Автор книги: Михаил Рапов
Жанр:
Исторические приключения
сообщить о нарушении
Текущая страница: 21 (всего у книги 58 страниц)
– Эй! Хозяин! Аль не видишь, лучина догорает, робятам гулять темно, – крикнул Фома кабатчику.
Тот, кряхтя, вылез из–за пивного бочонка, подошел к светцу, обломил угольки, они упали в воду, потухли с шипением, запалил новую лучину. В это время бухнула замокшая, тяжелая дверь кабака, дрогнуло разгорающееся пламя светца. Вошел новый гость. Кабатчик посмотрел на него, оценивая: «От такого корысти не жди, какой–то старикашка в потертом армяке».
Гость тем временем подошел к столу, где пил Фома, окруженный всяким случайным сбродом.
– Гуляешь?
Фомка поднял на гостя красные, мутные глаза, промигался, еле разглядел светлую, будто кудельную, бороду. Лица не разобрал: оно было в тени от косматой, надвинутой на самые брови шапки.
– А што мне не гулять? – Фома орал пьяно, с задором. – Князь мово слова слушать не захотел, пущай же без Фомы и строит свой кремль. Пущай! А старому козлу Пахому я еще ноги поломаю и бороду выдеру! Дай срок!..
Гость перечить не стал, даже поддакнул:
– Так, так…
Сел к столу, Фомка перегнулся через стол, налил ему полную чарку, принялся врать про обиды. По правде, Фома и сам знал, что обиды выдуманы, что ему не пристало очень–то обижаться на Дмитрия Ивановича за то, что тот, его не слушая, всю Москву поднял на работу. Тут бы Фоме за ум взяться да со своим обозом и показать, как надо камень возить, но куда там, Фома задурил, пошел по кабакам, ждал, что князь велит его схватить, на цепь посадить или еще что сделать, вот тут Фома и отвел бы душеньку – поорал бы. Но ничего такого не случилось: князь за ним не посылал, в Кремль никто Фомку не волок. Точно и не бывало на Москве Фомы–атамана. Это было непонятно и обидно. Фомка не раз уже подумывал идти к Дмитрию Ивановичу с повинной, не раз чесались руки раскидать закрутившуюся вокруг него шайку кабацкой голи, да в пьяном угаре как–то все забывалось.

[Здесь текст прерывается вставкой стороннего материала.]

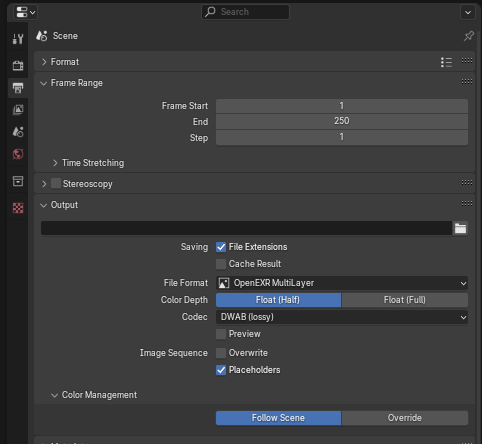This screenshot has width=482, height=444.
Task: Toggle pin icon next to Scene
Action: coord(469,36)
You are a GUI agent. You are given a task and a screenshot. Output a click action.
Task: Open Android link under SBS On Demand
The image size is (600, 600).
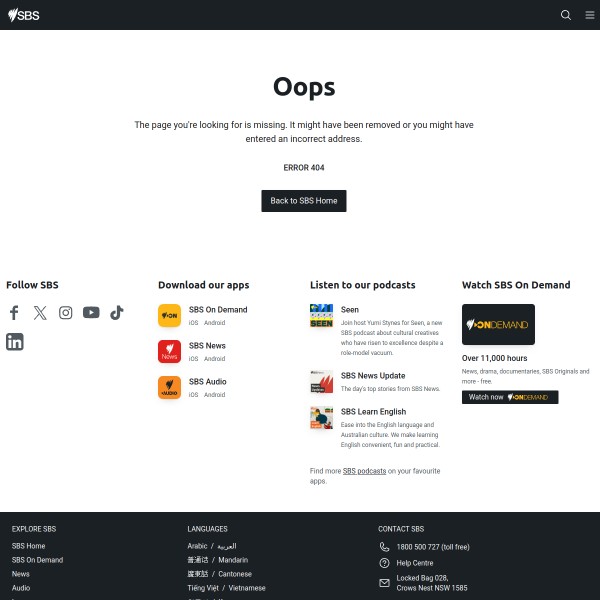pyautogui.click(x=214, y=323)
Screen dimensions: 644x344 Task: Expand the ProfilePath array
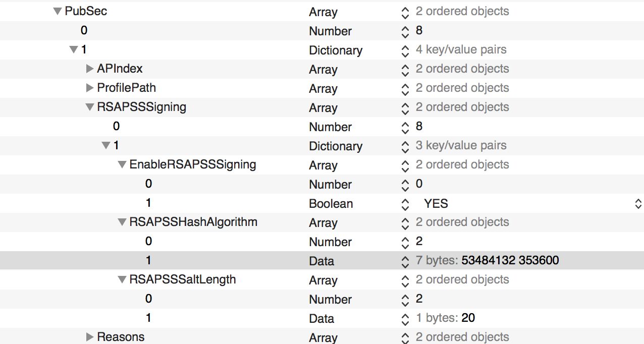click(90, 88)
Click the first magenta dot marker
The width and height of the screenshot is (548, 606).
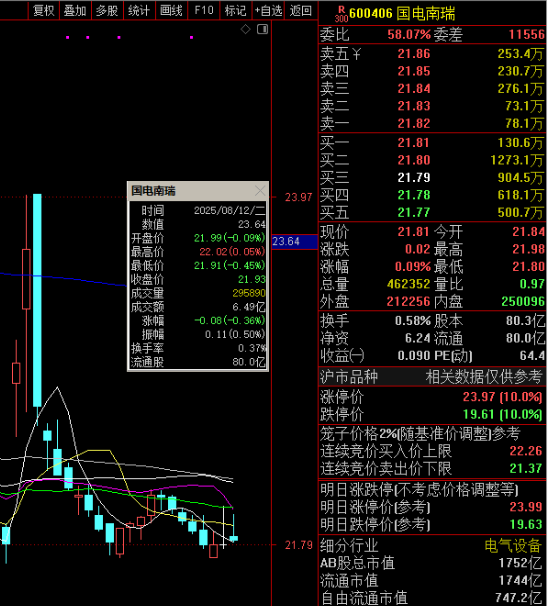[68, 37]
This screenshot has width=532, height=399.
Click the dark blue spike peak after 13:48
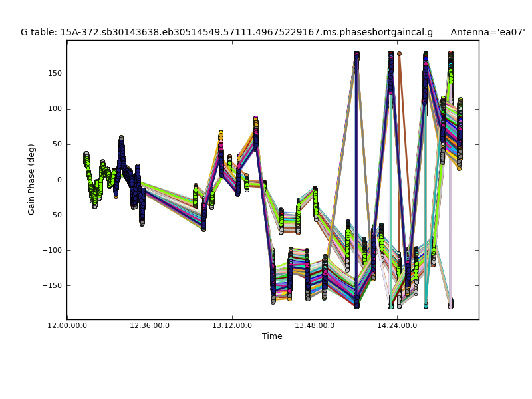[x=356, y=55]
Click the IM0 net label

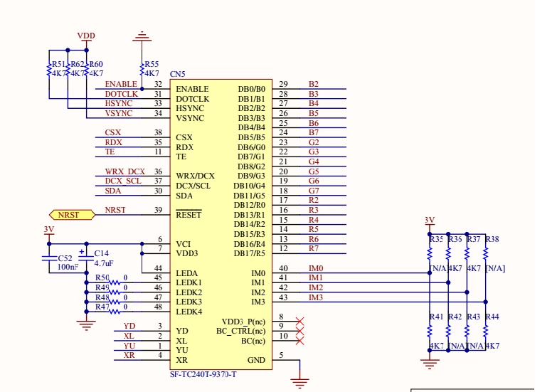click(x=316, y=268)
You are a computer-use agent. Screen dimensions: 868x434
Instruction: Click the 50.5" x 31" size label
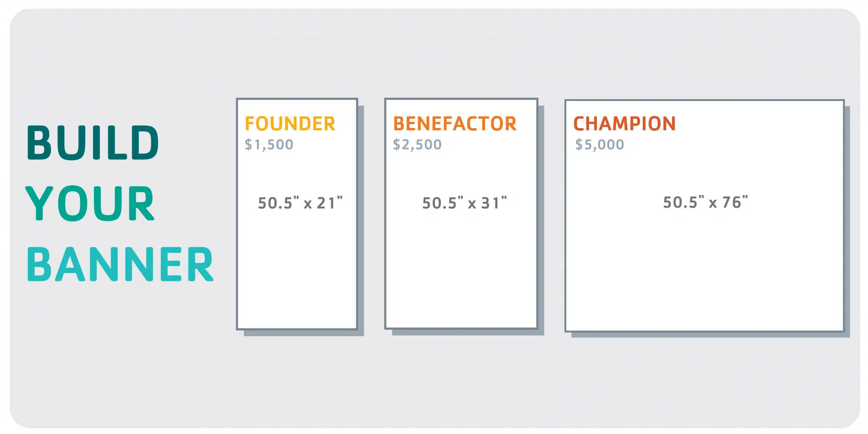tap(464, 203)
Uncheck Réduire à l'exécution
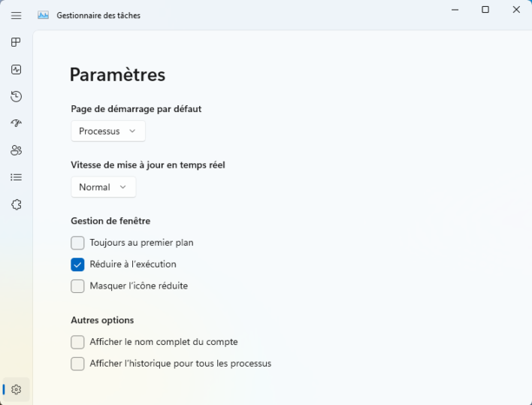Viewport: 532px width, 405px height. click(77, 264)
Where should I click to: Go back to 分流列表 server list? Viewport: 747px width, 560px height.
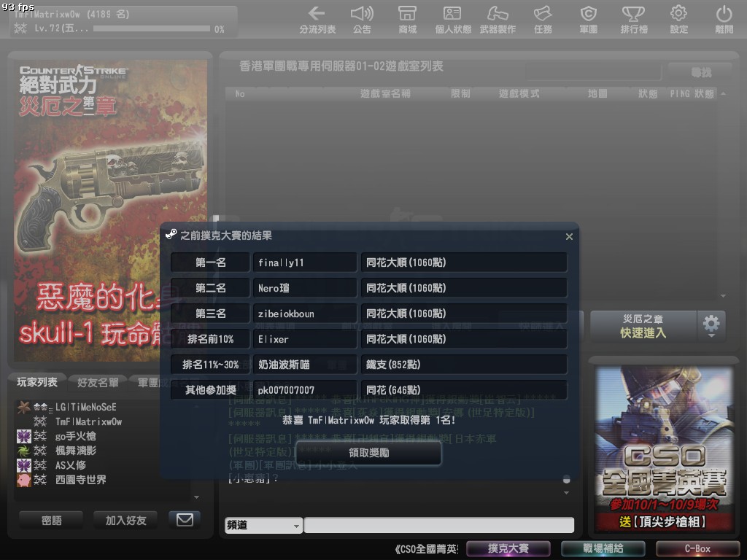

Поглядев, как новый гость выпил чарку, заел ее головкой лука и больше пить не стал, Фома вдруг решил, что старик этот подослан к нему Дмитрием Ивановичем. Подумав так, Фома обрадовался, вскочил, отпихнул кого–то из подвернувшихся под руку дружков, крикнул кабатчику:
– Эй! Сколько там с меня казны спросишь? – Не дожидаясь ответа, скинул с плеча кафтан, швырнул его на стойку и пошел к выходу. Старик поднялся за ним следом. Видя то, Фома еще пуще уверился: «Подослан ко мне старик. Ну и ладно! Коли так, я еще покуражусь!»
На улице крутила метель. Над крыльцом кабака ветер раскачивал фонарь, скрипела железная петля.
Фоме без кафтана стало холодно, в голове прояснело:
– Что он, старый черт, заснул? – бормотал он, оглядываясь на дверь кабака. Наконец она открылась, вышел старик, прямо направился к Фоме.
– Давай без обиняков, старче, много разговаривать мне недосуг, зябко. Ко мне послан, от князя?
– К тебе, от князя! – откликнулся старик.
– Говори.
– Обидел тебя князь Дмитрий Иванович, крепко обидел молодца! Вижу, вижу, как ты горе вином заливаешь…
Чем дальше шептал старик, тем меньше понимал его Фома. Никак не мог в толк взять, к чему он свою речь клонит.
«С перепою, што ли, разум отшибло?» – подумал Фома, но тут старик вымолвил такое, что у Фомы и хмель из головы выскочил.
– Ты, Фома, слушай да на ус мотай. Найдутся князья и помилостивее Митьки Московского. Труды твои не забудут. Дело–то простое. Подстереги князя Митрия где–нибудь вечерком да ножичком его и пырни…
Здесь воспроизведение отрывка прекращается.